• [EXERCISE DESCRIPTION]: Rewrite the lines starting at the one containing "The width and height of the screenshot is (550, 399)." and ending at the one containing "Take a Screenshot", with "computer-use agent" changed to "GUI agent" and nothing else altered. Return only those lines.

[Interface element records]
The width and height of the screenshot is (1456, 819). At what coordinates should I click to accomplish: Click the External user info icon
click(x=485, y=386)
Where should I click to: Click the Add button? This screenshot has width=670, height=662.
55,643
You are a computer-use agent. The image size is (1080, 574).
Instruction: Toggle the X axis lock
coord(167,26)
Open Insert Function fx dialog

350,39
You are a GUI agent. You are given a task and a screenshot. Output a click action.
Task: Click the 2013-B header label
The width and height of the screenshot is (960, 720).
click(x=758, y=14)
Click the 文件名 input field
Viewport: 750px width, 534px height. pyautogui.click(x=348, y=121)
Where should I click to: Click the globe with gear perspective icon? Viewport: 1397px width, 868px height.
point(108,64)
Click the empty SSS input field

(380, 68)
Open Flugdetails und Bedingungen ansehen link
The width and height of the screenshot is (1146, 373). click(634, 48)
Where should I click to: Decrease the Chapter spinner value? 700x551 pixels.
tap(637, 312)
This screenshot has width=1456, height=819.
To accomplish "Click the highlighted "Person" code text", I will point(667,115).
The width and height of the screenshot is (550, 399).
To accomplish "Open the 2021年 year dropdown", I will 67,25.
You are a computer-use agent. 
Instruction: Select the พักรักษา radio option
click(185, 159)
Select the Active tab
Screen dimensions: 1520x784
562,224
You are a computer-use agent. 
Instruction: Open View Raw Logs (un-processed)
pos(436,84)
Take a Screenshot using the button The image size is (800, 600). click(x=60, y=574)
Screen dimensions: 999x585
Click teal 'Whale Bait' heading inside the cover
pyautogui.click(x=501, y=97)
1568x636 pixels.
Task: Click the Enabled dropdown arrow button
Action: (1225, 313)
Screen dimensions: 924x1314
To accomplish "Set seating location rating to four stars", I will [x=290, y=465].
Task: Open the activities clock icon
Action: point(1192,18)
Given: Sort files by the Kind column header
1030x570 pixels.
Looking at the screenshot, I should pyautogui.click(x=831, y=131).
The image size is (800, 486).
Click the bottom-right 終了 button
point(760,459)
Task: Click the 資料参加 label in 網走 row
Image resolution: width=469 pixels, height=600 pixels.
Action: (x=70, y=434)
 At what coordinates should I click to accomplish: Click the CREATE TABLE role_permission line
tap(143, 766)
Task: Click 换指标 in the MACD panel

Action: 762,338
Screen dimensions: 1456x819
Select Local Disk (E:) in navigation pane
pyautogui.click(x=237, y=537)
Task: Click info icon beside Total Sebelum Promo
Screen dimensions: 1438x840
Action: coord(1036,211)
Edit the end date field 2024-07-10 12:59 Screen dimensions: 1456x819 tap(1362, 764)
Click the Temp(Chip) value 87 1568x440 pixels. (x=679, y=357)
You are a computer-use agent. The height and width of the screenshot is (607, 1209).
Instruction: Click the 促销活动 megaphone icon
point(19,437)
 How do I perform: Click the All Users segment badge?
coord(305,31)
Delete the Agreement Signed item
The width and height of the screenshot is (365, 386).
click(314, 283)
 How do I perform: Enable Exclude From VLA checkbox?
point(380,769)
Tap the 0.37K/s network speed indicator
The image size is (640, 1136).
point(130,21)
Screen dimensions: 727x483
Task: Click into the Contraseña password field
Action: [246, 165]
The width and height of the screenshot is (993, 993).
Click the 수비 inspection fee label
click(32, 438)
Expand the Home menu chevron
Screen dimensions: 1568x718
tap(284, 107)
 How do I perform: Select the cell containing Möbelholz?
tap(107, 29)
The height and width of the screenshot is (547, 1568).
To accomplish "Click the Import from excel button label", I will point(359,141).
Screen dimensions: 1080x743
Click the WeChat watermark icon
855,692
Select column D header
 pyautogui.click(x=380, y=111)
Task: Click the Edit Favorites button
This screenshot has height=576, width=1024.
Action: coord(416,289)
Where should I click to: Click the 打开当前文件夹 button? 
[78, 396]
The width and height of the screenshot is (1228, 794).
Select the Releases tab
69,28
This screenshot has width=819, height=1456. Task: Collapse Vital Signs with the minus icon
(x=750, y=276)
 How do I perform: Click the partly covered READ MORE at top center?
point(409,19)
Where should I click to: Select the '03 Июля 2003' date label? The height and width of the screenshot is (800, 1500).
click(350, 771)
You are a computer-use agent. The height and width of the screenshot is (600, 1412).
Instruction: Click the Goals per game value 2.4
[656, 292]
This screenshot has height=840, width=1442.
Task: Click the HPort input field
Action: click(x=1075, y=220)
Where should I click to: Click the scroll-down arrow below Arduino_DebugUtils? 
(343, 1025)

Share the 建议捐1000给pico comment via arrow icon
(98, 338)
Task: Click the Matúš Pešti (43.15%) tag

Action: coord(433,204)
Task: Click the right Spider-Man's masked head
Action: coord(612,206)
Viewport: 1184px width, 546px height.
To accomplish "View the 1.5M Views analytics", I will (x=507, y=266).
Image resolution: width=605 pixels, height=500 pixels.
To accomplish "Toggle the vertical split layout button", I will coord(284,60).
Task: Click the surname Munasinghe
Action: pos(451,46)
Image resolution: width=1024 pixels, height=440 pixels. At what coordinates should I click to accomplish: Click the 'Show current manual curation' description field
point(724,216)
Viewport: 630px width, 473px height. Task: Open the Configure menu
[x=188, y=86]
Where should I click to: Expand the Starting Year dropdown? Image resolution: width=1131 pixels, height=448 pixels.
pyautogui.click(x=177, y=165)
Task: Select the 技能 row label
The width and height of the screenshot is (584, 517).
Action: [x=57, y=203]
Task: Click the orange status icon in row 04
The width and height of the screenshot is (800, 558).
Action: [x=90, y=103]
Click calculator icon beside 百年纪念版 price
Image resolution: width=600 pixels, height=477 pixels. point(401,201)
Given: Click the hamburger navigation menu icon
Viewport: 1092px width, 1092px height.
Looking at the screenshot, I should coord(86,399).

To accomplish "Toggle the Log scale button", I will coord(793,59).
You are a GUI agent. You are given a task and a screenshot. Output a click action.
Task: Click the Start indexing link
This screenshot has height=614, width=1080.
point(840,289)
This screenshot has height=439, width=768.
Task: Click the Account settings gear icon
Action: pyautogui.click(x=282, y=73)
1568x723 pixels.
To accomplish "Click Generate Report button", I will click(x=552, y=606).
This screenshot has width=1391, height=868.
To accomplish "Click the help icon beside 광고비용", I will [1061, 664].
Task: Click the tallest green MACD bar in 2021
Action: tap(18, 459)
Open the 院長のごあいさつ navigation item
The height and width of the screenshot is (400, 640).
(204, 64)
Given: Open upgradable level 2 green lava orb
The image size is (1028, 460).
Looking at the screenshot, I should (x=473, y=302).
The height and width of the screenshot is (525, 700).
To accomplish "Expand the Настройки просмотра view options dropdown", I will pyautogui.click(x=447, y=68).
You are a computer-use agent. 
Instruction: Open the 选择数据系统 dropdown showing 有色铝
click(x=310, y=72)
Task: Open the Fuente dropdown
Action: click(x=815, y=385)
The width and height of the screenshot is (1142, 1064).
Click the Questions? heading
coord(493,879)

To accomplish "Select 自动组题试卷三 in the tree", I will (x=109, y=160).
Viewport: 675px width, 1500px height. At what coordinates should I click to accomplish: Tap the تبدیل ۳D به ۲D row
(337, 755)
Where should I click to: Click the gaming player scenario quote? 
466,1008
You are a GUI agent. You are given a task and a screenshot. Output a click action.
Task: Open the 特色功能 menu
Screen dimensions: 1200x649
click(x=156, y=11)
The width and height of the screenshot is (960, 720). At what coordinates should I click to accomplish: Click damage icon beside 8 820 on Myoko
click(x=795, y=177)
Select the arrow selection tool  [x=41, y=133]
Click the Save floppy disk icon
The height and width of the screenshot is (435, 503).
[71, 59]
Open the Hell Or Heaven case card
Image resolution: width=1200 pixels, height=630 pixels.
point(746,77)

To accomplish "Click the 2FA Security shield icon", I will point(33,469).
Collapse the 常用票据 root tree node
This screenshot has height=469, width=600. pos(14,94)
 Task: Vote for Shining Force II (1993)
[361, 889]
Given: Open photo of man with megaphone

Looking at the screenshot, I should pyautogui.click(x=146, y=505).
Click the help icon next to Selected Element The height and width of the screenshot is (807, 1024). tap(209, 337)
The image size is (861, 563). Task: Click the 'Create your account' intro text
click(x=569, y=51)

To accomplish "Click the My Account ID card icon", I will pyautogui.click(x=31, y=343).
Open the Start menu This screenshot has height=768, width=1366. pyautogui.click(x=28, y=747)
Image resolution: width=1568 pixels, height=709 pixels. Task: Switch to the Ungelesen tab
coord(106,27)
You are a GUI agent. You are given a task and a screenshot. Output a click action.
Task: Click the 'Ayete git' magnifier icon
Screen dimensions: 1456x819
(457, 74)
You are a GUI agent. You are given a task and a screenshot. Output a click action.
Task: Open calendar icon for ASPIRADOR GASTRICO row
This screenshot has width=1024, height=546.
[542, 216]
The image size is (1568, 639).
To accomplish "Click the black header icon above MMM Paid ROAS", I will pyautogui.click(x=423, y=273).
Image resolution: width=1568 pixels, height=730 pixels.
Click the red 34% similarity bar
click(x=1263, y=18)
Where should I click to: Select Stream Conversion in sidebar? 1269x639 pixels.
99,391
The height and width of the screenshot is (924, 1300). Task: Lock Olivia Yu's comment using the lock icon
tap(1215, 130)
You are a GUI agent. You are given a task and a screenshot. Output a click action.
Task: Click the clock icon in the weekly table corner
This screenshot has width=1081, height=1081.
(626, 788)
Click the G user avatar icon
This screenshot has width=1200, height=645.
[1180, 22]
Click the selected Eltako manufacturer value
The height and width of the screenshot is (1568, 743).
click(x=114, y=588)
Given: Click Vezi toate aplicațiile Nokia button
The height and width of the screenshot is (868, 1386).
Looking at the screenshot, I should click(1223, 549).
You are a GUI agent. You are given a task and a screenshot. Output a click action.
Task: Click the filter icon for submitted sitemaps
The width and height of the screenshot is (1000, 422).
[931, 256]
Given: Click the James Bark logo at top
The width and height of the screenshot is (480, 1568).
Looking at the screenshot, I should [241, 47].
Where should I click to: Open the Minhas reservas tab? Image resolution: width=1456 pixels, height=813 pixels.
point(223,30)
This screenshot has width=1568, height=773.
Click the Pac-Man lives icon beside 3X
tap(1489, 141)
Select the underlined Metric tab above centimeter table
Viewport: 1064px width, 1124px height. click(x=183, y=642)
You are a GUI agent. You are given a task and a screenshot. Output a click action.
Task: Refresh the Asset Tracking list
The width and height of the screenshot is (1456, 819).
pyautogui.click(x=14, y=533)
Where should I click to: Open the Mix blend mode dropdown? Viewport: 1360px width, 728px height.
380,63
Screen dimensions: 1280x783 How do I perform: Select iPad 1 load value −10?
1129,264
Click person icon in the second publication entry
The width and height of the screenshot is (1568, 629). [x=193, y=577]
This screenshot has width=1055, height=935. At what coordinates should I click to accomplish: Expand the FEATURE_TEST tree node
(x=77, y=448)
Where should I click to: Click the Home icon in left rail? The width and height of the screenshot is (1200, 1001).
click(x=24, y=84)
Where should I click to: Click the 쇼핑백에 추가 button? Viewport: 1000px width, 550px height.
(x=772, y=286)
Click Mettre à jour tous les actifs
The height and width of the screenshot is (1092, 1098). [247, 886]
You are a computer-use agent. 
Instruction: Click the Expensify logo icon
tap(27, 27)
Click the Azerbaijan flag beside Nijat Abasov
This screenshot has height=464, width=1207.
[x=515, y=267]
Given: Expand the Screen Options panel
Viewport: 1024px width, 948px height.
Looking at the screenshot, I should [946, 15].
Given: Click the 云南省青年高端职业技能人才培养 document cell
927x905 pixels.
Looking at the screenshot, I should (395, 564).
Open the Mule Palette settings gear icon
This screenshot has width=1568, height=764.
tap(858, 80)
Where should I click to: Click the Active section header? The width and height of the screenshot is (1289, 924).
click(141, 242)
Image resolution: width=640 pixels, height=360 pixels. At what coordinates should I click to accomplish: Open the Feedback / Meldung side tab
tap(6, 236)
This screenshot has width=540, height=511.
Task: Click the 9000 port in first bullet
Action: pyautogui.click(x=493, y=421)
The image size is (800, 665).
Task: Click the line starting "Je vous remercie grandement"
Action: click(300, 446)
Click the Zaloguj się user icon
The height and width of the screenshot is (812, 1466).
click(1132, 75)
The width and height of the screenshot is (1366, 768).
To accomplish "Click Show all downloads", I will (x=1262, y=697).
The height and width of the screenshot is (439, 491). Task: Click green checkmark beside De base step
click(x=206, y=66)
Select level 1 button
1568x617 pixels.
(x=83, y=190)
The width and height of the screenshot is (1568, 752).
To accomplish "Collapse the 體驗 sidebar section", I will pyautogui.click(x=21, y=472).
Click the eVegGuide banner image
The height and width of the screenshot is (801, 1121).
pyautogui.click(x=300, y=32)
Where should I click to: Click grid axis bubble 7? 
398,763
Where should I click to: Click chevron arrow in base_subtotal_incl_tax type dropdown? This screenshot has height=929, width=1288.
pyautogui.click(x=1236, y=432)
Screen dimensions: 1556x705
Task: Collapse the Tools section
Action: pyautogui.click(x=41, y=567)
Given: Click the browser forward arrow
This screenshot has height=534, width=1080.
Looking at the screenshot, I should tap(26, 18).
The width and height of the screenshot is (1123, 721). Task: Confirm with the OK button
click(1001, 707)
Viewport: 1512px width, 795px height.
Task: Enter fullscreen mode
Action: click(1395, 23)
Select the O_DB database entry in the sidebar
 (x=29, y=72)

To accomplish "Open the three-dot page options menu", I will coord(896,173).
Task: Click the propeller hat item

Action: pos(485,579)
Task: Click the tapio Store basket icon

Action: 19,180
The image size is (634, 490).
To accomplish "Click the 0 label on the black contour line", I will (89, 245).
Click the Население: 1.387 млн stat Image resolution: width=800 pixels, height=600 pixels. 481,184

• [RESULT FOR THIS EXERCISE]:
The width and height of the screenshot is (550, 399).
To accomplish "Open the 2021年 year dropdown", I will 67,25.
You are a GUI agent. 
Instruction: Select the พักรักษา radio option
click(185, 159)
Select the Active tab
Screen dimensions: 1520x784
562,224
You are a GUI agent. 
Instruction: Open View Raw Logs (un-processed)
pos(436,84)
Take a Screenshot using the button The image size is (800, 600). click(x=60, y=574)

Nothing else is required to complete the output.